Imagine that multiple users want to check their balances simultaneously. Instead of locking the entire balances table, we can use a Read-Write Lock. This allows multiple users to read their balances at the same time, while only one user can update a balance at any given moment.

For example, the system lets all users read their balance from the balances table simultaneously. But when a user initiates a fund transfer, the system locks only the relevant row in the balances table, allowing the update to happen without affecting other users.

B. Atomic Variables: The Magic Pen

Let’s say we’re updating a counter for the number of transactions a user has performed.

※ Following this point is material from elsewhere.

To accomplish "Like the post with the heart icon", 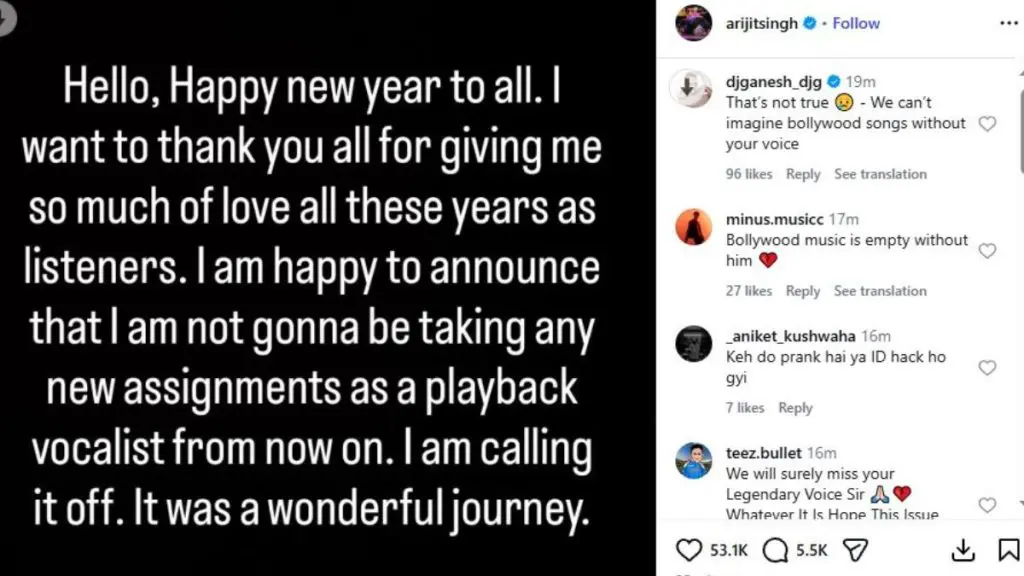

Instead of locking the entire transactions table, we use atomic variables. It’s like having a special pen that lets one user update the counter while others can still read it. This reduces the need for traditional locks and keeps the app responsive.

Two Ways of Locking Shared Resources: Which Path to Choose?

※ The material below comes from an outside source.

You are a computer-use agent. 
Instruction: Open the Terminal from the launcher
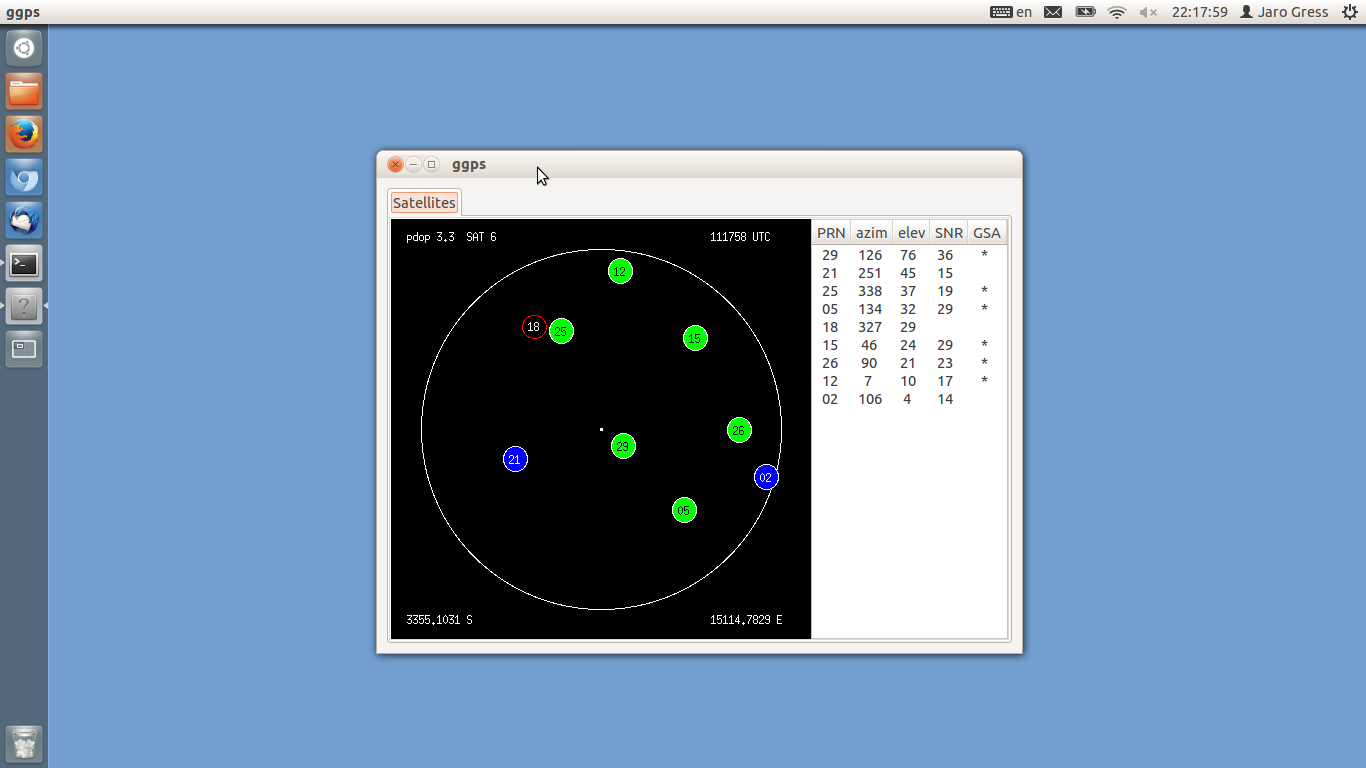[x=24, y=263]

When dealing with databases, there are two main approaches to locking: Pessimistic and Optimistic. Your choice depends on the specific needs of your application.

A. Pessimistic Locking: The Traditional Approach

Pessimistic locking is like reserving a table at a restaurant before you arrive. In our fintech app, this would mean locking the user’s balance row in the balances table before starting any transaction process. The lock stays in place until the transaction is complete.

Pros:

• Consistency: Prevents concurrent modifications, ensuring data integrity.
• Explicit Control: Developers know exactly when and where locks are applied.
• Avoids Race Conditions: By locking, you prevent multiple transactions from clashing.

Cons:

• Blocking Potential: Other users may have to wait if one user locks the resource.
• Performance Impact: Can slow down the system under heavy load.
• Deadlocks: The risk increases in complex transactions.

B. Optimistic Locking: A More Flexible Approach

Optimistic locking takes a more relaxed approach. The idea is to proceed with operations without locking initially, only checking for conflicts at the end. In our fintech app, this means updating the balance and only locking it when necessary.

For example:

1. Retrieve the user’s balance from the balances table.
2. Perform the transaction (e.g., deduct funds).
3. Before committing the transaction, check if the balance has changed. If not, commit the changes; if it has, retry.

Pros:

• Reduced Lock Time: Locks are held only when absolutely necessary.
• Increased Concurrency: Multiple operations can proceed in parallel, improving performance.

Cons:

• Risk of Retrying: Frequent updates can lead to multiple retries, which may degrade performance.
• Suitable for Low Contention: Best when the likelihood of conflicts is low.